## EXERCISE SET
a) Decide whether each statement agrees with the article below on the psychosis blood test. Answer yes or no for each, and quote the exact words from the article that decide it.
(i) The grant awarded to RCSI is worth €1.3m.
(ii) The people whose blood was analysed were followed for only a few months.
(iii) The scientists used machine learning to analyse data on proteins in the blood samples.
b) Translate into Spanish this sentence from the psychosis blood test article below: "These individuals were followed up for several years to see who did and did not develop a psychotic disorder."
c) Extend the article below on the psychosis blood test, picking up after its final sentence.

## READING TEXT

################

The grant comes from Wellcome’s Psychosis Flagship, which aims to improve the diagnosis of psychosis.
RCSI University of Medicine and Health Sciences has received a €1.3m grant to further develop a blood test that can predict whether a person is likely to develop a psychotic disorder later in life.
The grant comes from Wellcome’s Psychosis Flagship, which aims to reduce the global burden of psychosis by improving diagnosis.
RCSI researchers had previously analysed blood samples taken from people at clinical high risk of psychosis. These individuals were followed up for several years to see who did and did not develop a psychotic disorder.
The scientists then assessed the proteins in blood samples and used machine learning to analyse this data. This enabled them to find patterns of proteins in the early blood samples that could predict who did and did not develop a psychotic disorder.

################

## PROVIDED INFORMATION
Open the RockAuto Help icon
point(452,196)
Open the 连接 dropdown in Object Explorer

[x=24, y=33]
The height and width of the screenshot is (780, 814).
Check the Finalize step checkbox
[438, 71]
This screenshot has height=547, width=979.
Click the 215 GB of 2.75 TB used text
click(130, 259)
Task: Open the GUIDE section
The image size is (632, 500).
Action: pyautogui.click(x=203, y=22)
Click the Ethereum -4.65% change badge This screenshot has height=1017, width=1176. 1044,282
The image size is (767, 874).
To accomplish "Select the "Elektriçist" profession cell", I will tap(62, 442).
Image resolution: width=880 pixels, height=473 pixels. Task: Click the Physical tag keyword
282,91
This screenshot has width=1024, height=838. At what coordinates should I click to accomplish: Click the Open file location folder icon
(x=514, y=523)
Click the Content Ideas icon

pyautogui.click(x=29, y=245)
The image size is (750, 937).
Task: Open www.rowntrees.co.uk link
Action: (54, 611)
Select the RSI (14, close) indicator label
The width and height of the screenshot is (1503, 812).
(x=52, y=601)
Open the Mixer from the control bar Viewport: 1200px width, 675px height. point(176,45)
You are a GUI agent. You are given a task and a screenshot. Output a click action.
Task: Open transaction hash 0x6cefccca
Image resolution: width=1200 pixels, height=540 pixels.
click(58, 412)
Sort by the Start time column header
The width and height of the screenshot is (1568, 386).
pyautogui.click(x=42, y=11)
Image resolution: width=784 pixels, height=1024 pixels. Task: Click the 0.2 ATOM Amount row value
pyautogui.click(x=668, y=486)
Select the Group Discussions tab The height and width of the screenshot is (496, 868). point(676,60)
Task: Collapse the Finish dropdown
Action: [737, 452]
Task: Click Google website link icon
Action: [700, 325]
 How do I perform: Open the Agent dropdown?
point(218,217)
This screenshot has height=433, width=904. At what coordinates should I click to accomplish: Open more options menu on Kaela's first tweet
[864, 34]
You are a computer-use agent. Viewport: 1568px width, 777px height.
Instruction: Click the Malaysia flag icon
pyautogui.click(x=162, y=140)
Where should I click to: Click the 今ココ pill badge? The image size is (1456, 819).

################

## ANSWERS GIVEN
a)
(i) Yes: "has received a €1.3m grant"
(ii) No: "These individuals were followed up for several years"
(iii) Yes: "used machine learning to analyse this data"

b) Estas personas fueron objeto de seguimiento durante varios años para ver quiénes desarrollaban un trastorno psicótico y quiénes no.

c)
According to RCSI, the most accurate test was based on the 10 most predictive proteins. It correctly identified those who would go on to develop a psychotic disorder in 93pc of high-risk cases, and correctly identified those who would not in 80pc of cases.
Prof David Cotter, a professor of molecular psychiatry at RCSI, said the grant will help to further the research and will benefit patients directly.
“Ideally, we would like to prevent psychotic disorders, but that requires being able to accurately identify who is most at risk. This grant will allow us to study these markers in other people at high risk of psychosis to confirm our previous findings,” he said.
RCSI will collaborate with researchers from the UCD Conway Institute and from Cardiff University. Other collaborators include researchers from the University of Melbourne, Yale University, University of North Carolina at Chapel Hill, University of Bristol, Trinity College Dublin and King’s College London.
The team hopes to develop a commercially available test for use in clinical practice so people can be treated earlier and more effectively.
Prof Fergal O’Brien, director of research and innovation at RCSI, said the funding will be “instrumental” in translating research from the lab directly to patients.
Dr Lynsey Bilsland, deputy head of programme, translation and portfolio integration at Wellcome, added that identifying individuals who are most at risk of developing psychosis is a key challenge in the field.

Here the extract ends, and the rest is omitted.